### Problem
The lines to copy are those in the records below that hold the word "menu".

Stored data
┌──

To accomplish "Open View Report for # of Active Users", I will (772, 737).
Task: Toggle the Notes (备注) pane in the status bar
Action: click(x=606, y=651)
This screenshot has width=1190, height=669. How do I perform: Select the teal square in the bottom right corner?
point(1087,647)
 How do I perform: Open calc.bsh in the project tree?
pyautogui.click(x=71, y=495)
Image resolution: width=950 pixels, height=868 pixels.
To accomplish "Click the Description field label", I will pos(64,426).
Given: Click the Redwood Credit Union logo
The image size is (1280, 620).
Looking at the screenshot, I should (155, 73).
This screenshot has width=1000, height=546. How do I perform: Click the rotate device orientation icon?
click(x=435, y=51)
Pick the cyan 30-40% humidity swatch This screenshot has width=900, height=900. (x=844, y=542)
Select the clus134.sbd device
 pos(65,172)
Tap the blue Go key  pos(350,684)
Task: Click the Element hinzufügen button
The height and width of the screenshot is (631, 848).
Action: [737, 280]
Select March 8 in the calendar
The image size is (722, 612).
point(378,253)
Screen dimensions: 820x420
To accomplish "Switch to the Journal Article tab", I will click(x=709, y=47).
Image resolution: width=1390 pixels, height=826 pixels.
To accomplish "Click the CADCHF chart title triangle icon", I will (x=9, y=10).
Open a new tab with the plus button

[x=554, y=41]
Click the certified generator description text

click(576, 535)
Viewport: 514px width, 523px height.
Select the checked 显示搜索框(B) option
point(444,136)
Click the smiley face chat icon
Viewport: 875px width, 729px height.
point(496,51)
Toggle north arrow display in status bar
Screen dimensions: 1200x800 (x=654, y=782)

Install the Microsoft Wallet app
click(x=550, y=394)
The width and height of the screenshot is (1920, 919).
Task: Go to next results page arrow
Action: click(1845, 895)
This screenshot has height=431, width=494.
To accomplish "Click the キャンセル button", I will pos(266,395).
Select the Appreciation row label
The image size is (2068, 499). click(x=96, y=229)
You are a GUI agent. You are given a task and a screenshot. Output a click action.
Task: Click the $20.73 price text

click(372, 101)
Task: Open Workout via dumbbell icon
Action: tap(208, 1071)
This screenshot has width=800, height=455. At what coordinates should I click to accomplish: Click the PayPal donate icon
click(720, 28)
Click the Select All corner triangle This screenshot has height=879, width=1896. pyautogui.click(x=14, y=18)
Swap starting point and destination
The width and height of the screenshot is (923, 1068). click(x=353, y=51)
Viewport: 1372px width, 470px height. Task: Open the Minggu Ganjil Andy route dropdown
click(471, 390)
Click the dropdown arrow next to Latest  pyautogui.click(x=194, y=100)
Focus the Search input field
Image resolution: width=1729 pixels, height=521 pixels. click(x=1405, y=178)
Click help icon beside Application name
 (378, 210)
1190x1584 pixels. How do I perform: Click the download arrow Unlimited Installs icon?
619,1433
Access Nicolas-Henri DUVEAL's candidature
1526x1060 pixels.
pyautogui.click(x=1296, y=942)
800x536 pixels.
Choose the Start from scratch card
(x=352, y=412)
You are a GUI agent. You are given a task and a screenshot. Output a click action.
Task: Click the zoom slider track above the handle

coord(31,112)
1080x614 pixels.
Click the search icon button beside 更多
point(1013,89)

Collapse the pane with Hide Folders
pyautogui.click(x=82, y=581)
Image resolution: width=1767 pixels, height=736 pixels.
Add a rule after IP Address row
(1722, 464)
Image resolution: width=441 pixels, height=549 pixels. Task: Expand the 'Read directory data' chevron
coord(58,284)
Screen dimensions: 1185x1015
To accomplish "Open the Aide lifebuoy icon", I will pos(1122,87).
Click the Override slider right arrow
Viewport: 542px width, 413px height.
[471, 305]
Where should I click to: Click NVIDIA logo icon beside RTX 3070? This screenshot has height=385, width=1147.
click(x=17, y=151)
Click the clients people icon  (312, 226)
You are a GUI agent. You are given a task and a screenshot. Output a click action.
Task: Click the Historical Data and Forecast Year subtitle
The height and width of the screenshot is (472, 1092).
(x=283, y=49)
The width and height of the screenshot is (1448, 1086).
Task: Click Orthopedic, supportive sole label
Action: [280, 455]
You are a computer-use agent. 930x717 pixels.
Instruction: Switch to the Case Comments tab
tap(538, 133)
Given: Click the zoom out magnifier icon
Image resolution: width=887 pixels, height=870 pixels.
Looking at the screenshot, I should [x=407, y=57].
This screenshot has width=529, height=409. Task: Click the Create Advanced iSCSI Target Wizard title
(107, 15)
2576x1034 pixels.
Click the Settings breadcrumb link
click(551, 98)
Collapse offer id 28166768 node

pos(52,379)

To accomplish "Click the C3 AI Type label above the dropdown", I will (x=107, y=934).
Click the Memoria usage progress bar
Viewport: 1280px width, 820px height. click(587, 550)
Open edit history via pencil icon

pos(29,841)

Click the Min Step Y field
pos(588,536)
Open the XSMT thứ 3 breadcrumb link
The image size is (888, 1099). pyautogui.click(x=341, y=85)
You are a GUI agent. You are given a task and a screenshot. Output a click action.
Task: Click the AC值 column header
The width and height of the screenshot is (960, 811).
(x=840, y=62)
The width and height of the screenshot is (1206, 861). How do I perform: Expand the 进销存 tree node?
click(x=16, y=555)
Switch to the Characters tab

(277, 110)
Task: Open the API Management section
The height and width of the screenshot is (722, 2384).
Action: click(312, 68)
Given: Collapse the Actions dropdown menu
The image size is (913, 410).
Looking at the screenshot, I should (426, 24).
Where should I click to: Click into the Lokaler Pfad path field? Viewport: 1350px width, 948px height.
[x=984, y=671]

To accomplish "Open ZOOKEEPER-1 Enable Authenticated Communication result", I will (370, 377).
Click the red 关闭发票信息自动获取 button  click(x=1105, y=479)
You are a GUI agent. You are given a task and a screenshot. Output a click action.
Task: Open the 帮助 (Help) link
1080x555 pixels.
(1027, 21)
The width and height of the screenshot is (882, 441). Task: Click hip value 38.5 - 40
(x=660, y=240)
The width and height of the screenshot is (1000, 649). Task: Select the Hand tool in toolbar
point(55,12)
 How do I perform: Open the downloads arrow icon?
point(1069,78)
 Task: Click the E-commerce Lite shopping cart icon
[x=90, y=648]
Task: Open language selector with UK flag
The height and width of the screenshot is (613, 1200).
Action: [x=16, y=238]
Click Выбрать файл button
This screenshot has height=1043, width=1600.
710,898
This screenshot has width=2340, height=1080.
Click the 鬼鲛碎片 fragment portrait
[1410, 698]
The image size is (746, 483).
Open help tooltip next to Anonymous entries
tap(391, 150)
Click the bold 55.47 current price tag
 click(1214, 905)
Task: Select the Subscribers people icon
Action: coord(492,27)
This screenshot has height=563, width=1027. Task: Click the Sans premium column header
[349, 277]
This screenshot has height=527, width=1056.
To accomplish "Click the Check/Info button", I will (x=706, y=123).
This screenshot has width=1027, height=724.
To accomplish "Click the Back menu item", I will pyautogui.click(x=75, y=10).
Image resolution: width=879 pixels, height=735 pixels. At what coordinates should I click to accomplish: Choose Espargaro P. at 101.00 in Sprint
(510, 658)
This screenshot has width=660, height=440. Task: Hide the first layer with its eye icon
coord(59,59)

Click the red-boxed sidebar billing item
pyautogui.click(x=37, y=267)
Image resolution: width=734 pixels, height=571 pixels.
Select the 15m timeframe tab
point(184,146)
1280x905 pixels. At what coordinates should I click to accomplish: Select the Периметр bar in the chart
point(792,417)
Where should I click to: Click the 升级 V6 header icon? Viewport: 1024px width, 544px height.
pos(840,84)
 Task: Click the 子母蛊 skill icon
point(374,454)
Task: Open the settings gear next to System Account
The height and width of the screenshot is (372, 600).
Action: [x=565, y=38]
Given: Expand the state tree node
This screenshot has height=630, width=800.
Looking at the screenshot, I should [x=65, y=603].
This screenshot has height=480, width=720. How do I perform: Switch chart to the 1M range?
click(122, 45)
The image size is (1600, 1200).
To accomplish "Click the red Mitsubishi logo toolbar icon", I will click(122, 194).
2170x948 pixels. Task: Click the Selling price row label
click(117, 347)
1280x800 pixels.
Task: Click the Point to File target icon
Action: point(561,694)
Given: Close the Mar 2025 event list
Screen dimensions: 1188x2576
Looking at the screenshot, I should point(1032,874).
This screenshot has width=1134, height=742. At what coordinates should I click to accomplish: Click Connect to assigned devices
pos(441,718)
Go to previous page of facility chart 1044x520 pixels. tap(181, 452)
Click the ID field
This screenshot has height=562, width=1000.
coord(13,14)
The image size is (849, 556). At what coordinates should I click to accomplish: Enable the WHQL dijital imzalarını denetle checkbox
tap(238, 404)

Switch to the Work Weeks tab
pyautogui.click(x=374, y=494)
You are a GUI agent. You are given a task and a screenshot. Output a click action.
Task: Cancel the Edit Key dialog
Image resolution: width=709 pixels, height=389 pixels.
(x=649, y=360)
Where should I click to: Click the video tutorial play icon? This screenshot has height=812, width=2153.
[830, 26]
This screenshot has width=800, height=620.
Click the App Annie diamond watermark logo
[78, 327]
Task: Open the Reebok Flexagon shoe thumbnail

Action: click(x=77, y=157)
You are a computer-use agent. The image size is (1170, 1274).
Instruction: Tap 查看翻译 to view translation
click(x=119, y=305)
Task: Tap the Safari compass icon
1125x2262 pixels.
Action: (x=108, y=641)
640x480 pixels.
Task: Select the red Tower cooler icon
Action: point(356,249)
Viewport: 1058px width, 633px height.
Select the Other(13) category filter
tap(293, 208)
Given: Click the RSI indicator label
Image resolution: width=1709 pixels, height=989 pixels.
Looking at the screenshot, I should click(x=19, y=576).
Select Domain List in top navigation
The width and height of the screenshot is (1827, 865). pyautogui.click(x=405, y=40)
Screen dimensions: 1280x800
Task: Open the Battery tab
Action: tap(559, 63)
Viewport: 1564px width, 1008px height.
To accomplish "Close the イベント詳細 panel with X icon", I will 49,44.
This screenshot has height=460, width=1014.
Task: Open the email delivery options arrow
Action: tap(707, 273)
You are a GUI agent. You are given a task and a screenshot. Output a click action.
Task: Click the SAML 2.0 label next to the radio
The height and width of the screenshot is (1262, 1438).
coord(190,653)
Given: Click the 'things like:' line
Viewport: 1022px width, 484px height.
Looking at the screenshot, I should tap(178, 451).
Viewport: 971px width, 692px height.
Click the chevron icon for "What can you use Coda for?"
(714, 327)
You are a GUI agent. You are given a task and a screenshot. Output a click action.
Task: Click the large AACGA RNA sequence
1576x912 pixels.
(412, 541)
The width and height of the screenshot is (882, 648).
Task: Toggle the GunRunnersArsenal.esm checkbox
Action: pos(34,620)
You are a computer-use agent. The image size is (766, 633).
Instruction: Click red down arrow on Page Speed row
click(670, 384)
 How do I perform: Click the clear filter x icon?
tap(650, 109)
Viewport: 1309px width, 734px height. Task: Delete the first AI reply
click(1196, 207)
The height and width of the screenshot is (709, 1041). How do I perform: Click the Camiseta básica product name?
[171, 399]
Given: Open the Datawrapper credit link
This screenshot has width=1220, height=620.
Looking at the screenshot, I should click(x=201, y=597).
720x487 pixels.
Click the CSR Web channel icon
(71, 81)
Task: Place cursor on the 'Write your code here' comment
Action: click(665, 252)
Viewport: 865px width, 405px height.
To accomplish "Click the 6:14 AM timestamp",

└──

### Answer below
Given: Collapse the Actions dropdown menu
To accomplish "Click the Back menu item", I will pyautogui.click(x=75, y=10).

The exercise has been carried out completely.